La dette technique, c’est un terme que l’on entend couramment dans le domaine du développement logiciel.
Il est apparu pour la première fois en 1992, sous la plume d’un informaticien américain, Ward Cunningham. Depuis, bien sûr, le concept a évolué.
Aujourd’hui, on peut la définir comme le coût induit par les « compromis » et ajustements que l’on adopte sur le code ou les technologies employées, lors du développement d’une solution IT.
Comme une dette financière, la dette technique va enfler au fil du temps, jusqu’à ce qu’elle doive être « remboursée » pour assurer la survie du système et éviter des frais croissants.
Raison pour laquelle elle est considérée comme un enjeu central dans tout projet digital.
Toutes les entreprises doivent y faire face, qu’il s’agisse de banques, d’assurance, d’entreprises industrielles, ou encore de startups en pleine croissance.
Particulièrement, lorsque les environnements sont complexes et évoluent rapidement.
Alors, qu’est-ce que ce terme recouvre exactement ? La dette technique est-elle une fatalité ou peut-on la prévenir ?
Dans cet article, nous allons explorer les différents types de dette technique, leurs causes et leurs effets, mais aussi, comment la gérer efficacement pour qu’elle ne devienne pas un frein à l’innovation et à la croissance de votre entreprise.
La dette technique : retour à l’origine
Différentes raisons font que l’on crée, parfois sans en avoir conscience, une dette technique.
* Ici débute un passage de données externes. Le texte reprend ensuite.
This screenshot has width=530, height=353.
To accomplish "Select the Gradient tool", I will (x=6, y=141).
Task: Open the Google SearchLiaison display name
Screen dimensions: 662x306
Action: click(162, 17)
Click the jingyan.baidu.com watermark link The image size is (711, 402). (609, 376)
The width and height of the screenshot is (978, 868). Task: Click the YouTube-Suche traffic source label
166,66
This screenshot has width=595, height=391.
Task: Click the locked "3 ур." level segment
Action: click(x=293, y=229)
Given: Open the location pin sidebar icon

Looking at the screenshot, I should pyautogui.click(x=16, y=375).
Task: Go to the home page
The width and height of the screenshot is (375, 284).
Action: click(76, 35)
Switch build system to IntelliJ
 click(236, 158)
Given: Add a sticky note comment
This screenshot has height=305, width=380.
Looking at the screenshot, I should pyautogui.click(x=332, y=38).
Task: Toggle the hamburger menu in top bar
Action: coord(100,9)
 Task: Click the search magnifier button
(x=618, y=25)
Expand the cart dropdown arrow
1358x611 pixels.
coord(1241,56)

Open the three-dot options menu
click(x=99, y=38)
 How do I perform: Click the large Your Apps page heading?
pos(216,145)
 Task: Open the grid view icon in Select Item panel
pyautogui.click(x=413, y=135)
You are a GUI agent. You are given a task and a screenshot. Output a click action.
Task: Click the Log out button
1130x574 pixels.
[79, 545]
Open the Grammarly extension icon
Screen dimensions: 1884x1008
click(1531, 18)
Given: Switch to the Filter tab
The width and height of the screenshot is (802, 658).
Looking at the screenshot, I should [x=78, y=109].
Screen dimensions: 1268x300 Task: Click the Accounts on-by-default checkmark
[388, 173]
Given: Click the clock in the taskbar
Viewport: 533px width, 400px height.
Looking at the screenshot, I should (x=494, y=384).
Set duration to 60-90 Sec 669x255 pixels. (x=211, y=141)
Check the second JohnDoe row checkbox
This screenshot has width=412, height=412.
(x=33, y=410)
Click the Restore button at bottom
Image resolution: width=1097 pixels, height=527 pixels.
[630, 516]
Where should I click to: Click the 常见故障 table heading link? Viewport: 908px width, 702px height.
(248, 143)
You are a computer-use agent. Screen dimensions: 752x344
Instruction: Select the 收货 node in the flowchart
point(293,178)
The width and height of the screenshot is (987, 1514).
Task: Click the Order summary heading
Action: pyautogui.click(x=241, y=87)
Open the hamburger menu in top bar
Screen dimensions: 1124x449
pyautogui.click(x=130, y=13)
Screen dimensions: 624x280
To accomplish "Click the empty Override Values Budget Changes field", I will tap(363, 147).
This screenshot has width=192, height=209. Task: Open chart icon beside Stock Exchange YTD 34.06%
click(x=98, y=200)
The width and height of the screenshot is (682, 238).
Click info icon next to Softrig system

En voici quelques-unes, assez courantes :
Réduire le « time to market »
Imaginez que pour sortir une application avant une échéance stratégique, votre équipe de développement décide de coder rapidement sans passer par toutes les étapes de test et d’optimisation.
Si ce choix permet de tenir le délai, il laisse un héritage de problèmes potentiels à corriger plus tard.
Des contraintes budgétaires
Pour respecter un budget serré, certaines entreprises font aussi, parfois, le choix de réduire les temps de développement et de tests.
L’évolution rapide des technologies
Le vieillissement des systèmes peut rendre les technologies obsolètes et incompatibles avec les versions les plus récentes.
Le manque de documentation et de tests
Quand la documentation est insuffisante ou les tests négligés, le système devient plus complexe à maintenir et les erreurs plus fréquentes.
Quelle que soit son origine, la dette technique rend donc le système plus difficile à maintenir et à faire évoluer dans le temps.
Les deux types de dette technique
La dette technique peut être intentionnelle ou non intentionnelle.
Dans certains cas, elle est assumée pour répondre à un besoin immédiat : « on gagne du temps maintenant et on paiera plus tard. »
En d’autres termes, on sait qu’on fait un compromis pour tenir un objectif (de délai, de budget…), mais on rétablira la situation sur le prochain sprint ou la prochaine release.
Lorsque la dette technique est non intentionnelle, c’est souvent par manque de prévoyance ou de documentation.
Les conséquences d’une dette technique
Qu’elle soit intentionnelle ou non, la dette technique est souvent perçue comme un problème secondaire.
Quelque chose que l’on peut « régler plus tard ».
Mais ce choix a un prix.
La dette technique impacte non seulement le budget, mais aussi l’agilité, la sécurité et la capacité d’innovation de l’entreprise.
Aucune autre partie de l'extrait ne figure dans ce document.